In Britain, cops’ training shows them how to do it, then tells them not to.
Neil Basu of the Association of Chief Police Officers said the training was in case of “emergency circumstances where it is needed”.
The Police Federation wants the technique to be officially authorised. Drive stuns made up 16 percent of police Taser firings in 2014.
Two centuries of hypocrisy
Police in Britain were founded to protect property and keep workers down.
When the industrial revolution brought together millions of working class people in mushrooming cities, the establishment grew terrified of the “mob”.
Their fears grew as workers began to organise for their rights.
The state had the army. But wherever it stationed barracks they provoked resentment. And it didn’t always trust soldiers, who often felt closer to the workers than to their commanders.
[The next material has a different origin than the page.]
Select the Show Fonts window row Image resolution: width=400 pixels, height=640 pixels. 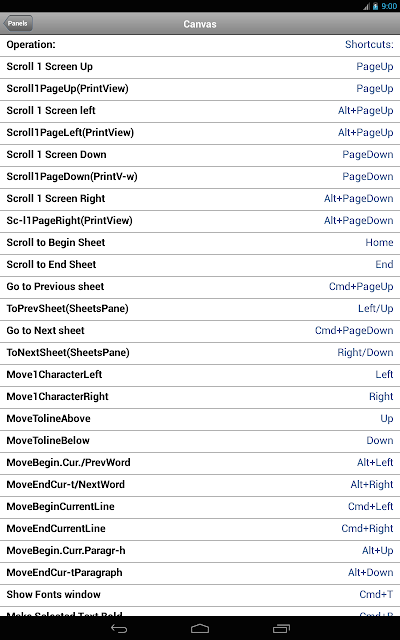tap(200, 595)
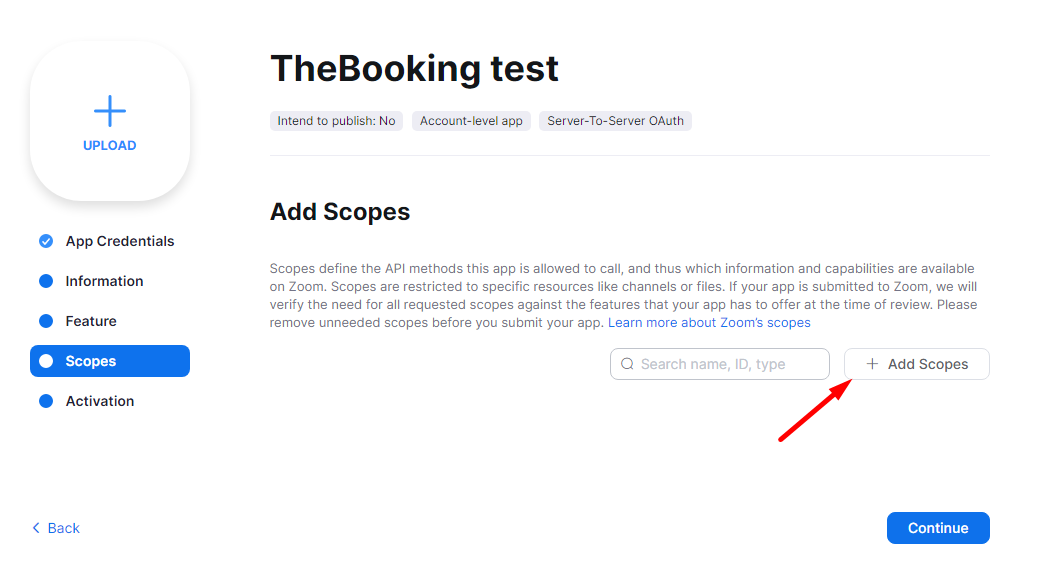Click the Feature step dot

pos(46,321)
If the army was sent in to control protests, workers could be killed—creating outrage. Letting bosses form their own militia of “yeomanry” only made this worse.
Yeomanry charged into a peaceful mass rally in St Peter’s Field, Manchester, 197 years ago last week, killing at least 15 people and injuring hundreds.
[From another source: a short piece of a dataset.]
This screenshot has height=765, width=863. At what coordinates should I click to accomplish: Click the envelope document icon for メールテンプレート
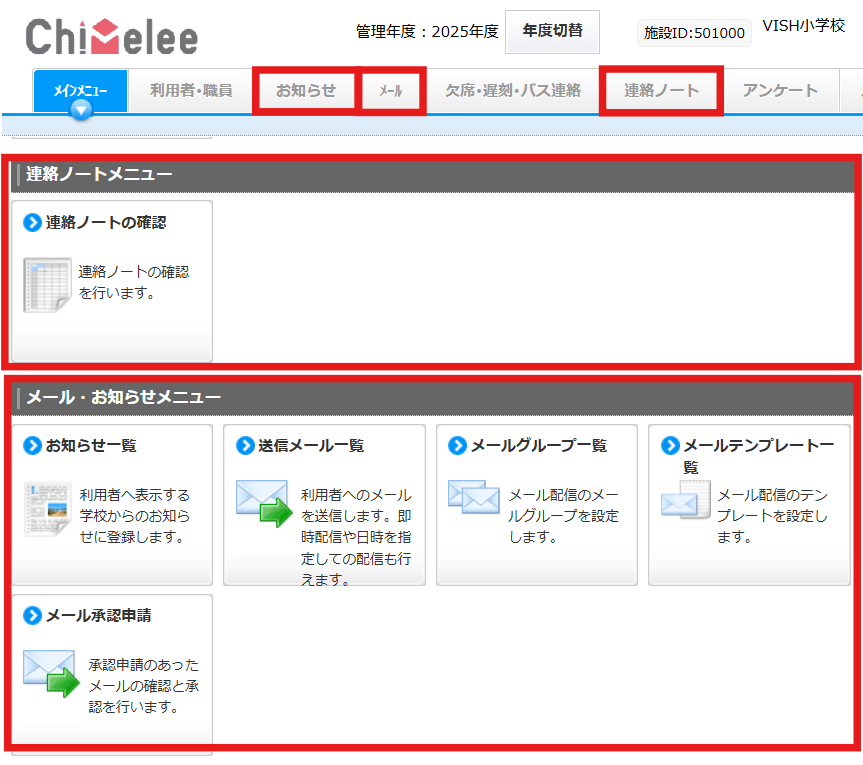(x=685, y=500)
This “Peterloo” massacre created such uproar that the government feared an armed uprising.
The following decade saw professional police forces set up—notably the Met in 1929.
Unlike soldiers, cops were carefully taught to look down on the populations they “served” with suspicion and contempt—particularly large gatherings.
And they were trained to contain rallies and riots without repeating the Peterloo scandal.
Their batons could do real damage. And the guns were still there when these weren’t enough, with troops used against strikers well into the 20th century.
But for an institution built on violence the new police made a big show of not carrying weapons. Tasers were made to continue this hypocrisy.
Shock treatment for mentally ill
You’re never too young, old or ill to get electrocuted by coppers.
Tasers were used to threaten or shoot children at least 407 times in England and Wales in 2014-15. Some 57 of these were 14 years old or younger, according to the Stopwatch campaign.
West Yorkshire Police tasered a man alone in a bus depot and unresponsive due to hypoglycemic shock in 2005. The Met tasered an 82 year old man in west London in 2011—leaving him hospitalised for days.
Black people are three times more likely to be tasered in Britain than the population as a whole. And more than two thirds of police Taser victims have mental health problems.